Veteran filmmaker Isaac Artenstein recaptures his childhood home in “Tijuana Jews.”
By James Giza

  Five years ago, Jews from Los Angeles, San Diego and Mexico City reunited for a memory lane party at the Centro Social Israelita, the Jewish community center in the city they had once called home – Tijuana. Isaac Artenstein was one of them.
 
  The filmmaker, whose family moved to Chula Vista in the 1960s when he was in sixth grade, had always kicked around the idea of doing something on his background, and now he knew he had to. His grandparents’ generation, which had fled Europe and the Middle East in the 1920s and wound up Mexico, wasn’t going to be around much longer. But that wasn’t the only reason he sprung into action.

  “I would get these reactions of total surprise when people in the States would find out that there were Jews in Mexico.
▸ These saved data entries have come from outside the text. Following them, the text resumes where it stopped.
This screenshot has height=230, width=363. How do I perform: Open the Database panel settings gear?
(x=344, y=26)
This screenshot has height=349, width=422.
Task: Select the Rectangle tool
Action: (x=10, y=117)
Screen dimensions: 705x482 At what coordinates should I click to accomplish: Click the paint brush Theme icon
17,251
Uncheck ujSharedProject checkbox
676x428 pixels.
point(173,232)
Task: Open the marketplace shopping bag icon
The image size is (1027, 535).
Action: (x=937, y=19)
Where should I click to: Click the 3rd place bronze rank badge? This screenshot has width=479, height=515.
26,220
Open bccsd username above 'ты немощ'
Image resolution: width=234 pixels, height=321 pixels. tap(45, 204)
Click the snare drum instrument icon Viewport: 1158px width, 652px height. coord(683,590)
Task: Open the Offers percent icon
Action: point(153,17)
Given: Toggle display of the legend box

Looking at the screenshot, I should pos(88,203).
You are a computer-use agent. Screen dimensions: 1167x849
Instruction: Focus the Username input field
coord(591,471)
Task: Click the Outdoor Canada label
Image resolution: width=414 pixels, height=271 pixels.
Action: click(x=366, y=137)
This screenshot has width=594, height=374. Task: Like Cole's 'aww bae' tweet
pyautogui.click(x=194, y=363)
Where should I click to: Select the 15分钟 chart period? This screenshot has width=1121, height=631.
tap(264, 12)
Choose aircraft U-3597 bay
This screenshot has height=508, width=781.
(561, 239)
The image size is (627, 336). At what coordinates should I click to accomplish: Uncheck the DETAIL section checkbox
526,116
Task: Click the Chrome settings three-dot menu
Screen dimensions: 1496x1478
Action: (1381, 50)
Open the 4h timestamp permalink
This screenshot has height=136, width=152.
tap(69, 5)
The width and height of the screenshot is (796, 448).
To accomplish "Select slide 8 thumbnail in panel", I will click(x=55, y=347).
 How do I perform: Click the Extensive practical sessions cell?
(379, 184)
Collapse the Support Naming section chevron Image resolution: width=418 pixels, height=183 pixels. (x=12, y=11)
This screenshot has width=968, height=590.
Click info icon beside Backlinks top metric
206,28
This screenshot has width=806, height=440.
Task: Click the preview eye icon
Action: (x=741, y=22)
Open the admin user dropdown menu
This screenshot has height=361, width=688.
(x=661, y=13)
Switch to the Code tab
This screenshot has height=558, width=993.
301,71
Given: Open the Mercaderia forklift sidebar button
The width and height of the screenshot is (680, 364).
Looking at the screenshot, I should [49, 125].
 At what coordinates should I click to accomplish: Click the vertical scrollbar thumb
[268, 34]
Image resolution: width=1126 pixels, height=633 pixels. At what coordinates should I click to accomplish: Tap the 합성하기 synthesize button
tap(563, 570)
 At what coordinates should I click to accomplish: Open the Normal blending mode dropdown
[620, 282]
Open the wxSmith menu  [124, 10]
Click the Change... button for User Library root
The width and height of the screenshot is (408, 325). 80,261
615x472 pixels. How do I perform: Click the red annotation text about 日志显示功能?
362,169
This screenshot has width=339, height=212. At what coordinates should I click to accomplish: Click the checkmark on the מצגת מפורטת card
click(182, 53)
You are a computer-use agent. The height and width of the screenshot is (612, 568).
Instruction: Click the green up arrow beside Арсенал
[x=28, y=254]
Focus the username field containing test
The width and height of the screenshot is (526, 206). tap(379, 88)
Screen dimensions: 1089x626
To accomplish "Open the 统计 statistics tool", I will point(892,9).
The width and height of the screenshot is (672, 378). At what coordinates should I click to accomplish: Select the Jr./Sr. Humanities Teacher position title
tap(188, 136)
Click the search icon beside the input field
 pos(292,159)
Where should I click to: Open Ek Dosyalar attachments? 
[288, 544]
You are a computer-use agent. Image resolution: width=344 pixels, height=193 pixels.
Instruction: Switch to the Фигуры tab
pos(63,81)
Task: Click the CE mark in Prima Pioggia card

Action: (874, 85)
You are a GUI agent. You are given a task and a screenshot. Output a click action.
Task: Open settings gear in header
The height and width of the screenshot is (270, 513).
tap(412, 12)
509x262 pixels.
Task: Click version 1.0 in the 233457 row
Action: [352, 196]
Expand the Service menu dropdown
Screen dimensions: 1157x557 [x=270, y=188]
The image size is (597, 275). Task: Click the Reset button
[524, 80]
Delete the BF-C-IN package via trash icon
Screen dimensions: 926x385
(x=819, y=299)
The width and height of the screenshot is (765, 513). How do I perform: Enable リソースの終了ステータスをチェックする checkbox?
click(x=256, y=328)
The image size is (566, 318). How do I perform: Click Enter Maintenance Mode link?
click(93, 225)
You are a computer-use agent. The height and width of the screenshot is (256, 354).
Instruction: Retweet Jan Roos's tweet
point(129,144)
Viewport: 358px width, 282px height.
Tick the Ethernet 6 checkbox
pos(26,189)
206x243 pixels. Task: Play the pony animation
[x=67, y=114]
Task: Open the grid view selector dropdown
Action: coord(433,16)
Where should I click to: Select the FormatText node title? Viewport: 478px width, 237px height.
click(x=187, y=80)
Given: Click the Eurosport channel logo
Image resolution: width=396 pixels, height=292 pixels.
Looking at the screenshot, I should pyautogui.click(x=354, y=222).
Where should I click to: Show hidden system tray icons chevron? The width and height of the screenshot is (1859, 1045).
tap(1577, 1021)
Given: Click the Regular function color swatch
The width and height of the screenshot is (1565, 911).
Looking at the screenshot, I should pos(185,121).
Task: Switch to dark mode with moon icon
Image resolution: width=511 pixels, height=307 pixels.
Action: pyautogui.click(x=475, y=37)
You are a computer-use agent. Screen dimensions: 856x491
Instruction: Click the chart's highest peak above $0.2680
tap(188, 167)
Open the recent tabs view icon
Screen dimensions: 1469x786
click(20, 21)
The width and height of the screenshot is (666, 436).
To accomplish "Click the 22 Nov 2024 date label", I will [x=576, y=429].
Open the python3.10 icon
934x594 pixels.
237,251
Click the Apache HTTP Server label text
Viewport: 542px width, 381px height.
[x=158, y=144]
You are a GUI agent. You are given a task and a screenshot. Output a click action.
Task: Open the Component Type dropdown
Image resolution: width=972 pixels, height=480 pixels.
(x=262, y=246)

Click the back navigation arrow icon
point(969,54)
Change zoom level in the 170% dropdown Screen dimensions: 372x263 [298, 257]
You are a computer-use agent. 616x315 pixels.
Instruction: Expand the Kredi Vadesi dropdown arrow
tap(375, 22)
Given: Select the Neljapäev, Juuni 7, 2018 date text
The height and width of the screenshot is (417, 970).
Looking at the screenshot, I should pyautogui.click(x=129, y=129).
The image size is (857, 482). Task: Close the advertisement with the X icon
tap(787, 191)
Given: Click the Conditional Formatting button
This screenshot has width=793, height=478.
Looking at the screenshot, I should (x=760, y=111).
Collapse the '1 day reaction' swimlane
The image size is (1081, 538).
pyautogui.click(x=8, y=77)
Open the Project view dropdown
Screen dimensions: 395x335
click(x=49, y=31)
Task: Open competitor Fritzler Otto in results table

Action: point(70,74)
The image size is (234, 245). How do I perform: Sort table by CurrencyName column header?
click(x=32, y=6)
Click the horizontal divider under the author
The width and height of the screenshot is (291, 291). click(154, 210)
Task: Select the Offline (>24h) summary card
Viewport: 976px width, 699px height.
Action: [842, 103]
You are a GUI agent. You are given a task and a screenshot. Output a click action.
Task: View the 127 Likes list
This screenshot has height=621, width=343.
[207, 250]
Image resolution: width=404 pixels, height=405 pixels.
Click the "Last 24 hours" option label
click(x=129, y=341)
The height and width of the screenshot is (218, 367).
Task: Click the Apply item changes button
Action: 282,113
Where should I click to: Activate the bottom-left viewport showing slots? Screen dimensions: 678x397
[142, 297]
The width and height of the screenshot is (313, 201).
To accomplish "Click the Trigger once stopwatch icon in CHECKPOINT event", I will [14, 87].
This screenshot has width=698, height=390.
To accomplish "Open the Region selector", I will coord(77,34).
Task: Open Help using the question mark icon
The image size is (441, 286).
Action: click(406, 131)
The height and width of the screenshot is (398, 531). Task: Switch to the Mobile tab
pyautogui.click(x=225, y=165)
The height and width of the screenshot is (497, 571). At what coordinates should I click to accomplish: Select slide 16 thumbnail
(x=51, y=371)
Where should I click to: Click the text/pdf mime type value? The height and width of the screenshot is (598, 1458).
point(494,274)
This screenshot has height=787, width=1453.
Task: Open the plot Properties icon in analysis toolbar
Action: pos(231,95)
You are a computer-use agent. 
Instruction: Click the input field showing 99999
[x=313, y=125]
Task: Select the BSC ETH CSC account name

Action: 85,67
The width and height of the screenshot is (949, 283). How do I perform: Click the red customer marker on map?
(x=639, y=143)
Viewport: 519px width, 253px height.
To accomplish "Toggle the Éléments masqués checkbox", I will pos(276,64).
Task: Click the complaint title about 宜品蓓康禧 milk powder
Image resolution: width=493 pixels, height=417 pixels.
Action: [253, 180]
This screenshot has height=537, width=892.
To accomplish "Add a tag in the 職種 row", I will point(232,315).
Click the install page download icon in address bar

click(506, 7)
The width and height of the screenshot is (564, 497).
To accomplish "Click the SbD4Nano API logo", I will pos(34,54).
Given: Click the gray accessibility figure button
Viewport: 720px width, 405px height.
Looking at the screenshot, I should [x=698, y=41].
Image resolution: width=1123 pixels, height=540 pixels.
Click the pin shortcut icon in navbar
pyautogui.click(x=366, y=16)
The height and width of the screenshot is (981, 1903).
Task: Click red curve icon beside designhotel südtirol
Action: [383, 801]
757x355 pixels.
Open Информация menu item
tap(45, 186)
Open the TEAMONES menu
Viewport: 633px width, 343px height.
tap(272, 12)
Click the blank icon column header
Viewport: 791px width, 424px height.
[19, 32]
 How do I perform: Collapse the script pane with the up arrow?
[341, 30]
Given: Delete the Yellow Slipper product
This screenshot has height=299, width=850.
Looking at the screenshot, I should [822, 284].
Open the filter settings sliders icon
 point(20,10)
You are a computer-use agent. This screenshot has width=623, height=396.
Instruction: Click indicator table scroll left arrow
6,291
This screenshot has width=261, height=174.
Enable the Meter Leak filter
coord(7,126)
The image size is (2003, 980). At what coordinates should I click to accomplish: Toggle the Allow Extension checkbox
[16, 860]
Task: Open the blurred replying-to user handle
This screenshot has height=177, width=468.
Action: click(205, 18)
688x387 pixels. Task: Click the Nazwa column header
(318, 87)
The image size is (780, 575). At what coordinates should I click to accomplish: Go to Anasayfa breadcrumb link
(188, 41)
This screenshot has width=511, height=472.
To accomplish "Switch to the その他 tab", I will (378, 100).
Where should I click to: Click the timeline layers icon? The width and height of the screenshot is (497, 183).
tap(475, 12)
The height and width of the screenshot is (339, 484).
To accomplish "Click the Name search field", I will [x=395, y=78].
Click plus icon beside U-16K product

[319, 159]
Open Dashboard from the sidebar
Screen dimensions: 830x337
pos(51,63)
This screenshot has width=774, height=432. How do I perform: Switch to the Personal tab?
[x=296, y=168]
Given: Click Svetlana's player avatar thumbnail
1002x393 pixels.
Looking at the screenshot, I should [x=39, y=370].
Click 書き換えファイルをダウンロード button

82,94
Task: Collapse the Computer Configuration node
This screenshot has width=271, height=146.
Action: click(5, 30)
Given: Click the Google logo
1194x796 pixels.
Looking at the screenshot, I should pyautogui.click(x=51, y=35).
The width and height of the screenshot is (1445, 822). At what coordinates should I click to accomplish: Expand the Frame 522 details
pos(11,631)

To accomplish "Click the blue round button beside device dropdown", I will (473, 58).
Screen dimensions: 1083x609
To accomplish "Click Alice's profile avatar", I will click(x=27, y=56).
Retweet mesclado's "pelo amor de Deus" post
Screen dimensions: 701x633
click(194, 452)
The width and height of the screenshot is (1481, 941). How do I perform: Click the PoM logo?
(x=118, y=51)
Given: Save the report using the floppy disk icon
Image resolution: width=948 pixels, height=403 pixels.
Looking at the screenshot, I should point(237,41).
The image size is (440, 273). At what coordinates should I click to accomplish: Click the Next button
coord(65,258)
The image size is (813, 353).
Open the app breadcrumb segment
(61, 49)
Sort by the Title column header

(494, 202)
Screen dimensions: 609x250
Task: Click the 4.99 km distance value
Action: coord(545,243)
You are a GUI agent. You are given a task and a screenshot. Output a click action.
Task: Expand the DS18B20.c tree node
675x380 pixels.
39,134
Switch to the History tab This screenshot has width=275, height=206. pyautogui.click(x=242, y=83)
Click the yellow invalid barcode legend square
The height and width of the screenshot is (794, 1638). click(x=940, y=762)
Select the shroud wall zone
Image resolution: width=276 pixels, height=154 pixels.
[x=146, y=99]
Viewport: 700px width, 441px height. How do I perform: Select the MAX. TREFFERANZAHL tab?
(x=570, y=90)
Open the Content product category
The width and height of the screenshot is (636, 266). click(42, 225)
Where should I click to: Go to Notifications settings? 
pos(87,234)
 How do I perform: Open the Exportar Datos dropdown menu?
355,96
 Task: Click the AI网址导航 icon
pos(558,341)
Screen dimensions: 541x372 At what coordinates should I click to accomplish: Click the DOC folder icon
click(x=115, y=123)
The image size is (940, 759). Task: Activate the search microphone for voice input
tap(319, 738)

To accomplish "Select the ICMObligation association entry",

From Jewish people, which you think would know better,” says Artenstein, 50, director and producer of several documentaries and feature films, including 2004’s “A Day Without a Mexican.” “And then when I would tell them, ‘Yeah, and I’m from Tijuana,’ they would do like a triple take on that.”

  Thanks to his new documentary, “Tijuana Jews,” the history of Jews in the border city will be surprising a lot more people soon. Weaving in his own story, Artenstein presents an affectionate portrait of the strong, vibrant community of his childhood.

  In the 1920s, when immigration quotas restricted entrance into the United States, thousands of Jews sailed to Mexico, whose government, Artenstein says, offered land to Europeans to settle in the country. The nation had broken the dominance of its old Catholic institutions, and it placed a strong emphasis on the separation of church and state.

  That led to a unique educational experience for Artenstein and his Jewish classmates in Tijuana. Mexican history in school. Jewish history at the Hatikvah Club, the Jewish community center in the days before the Centro Social Israelita.





  “I loved history,” says Artenstein, “and of course Mexican history is really rich, from the pre-Columbian cultures, to the conquest, the colony, the fight for independence, the Revolution. I really ate it up. And then the great narratives of the Jewish tradition were just wonderful. Moses and the Pharaohs and all the different celebrations, coming up to World War II and the Warsaw ghetto. These narratives were very attractive to me.”

  Today, the Jewish community in Tijuana is not nearly as strong. Like Artenstein’s family, many Jews left for the United States. The Centro is struggling to survive, although it continues to provide an Orthodox school and maintains a kosher kitchen. And there is hope things will improve. Artenstein says Jews retiring in Baja and looking for a Jewish center have found it in his old home.
 
  “So Tijuana Jews have been beefed up by American Jews that are now Baja Jews,” he says.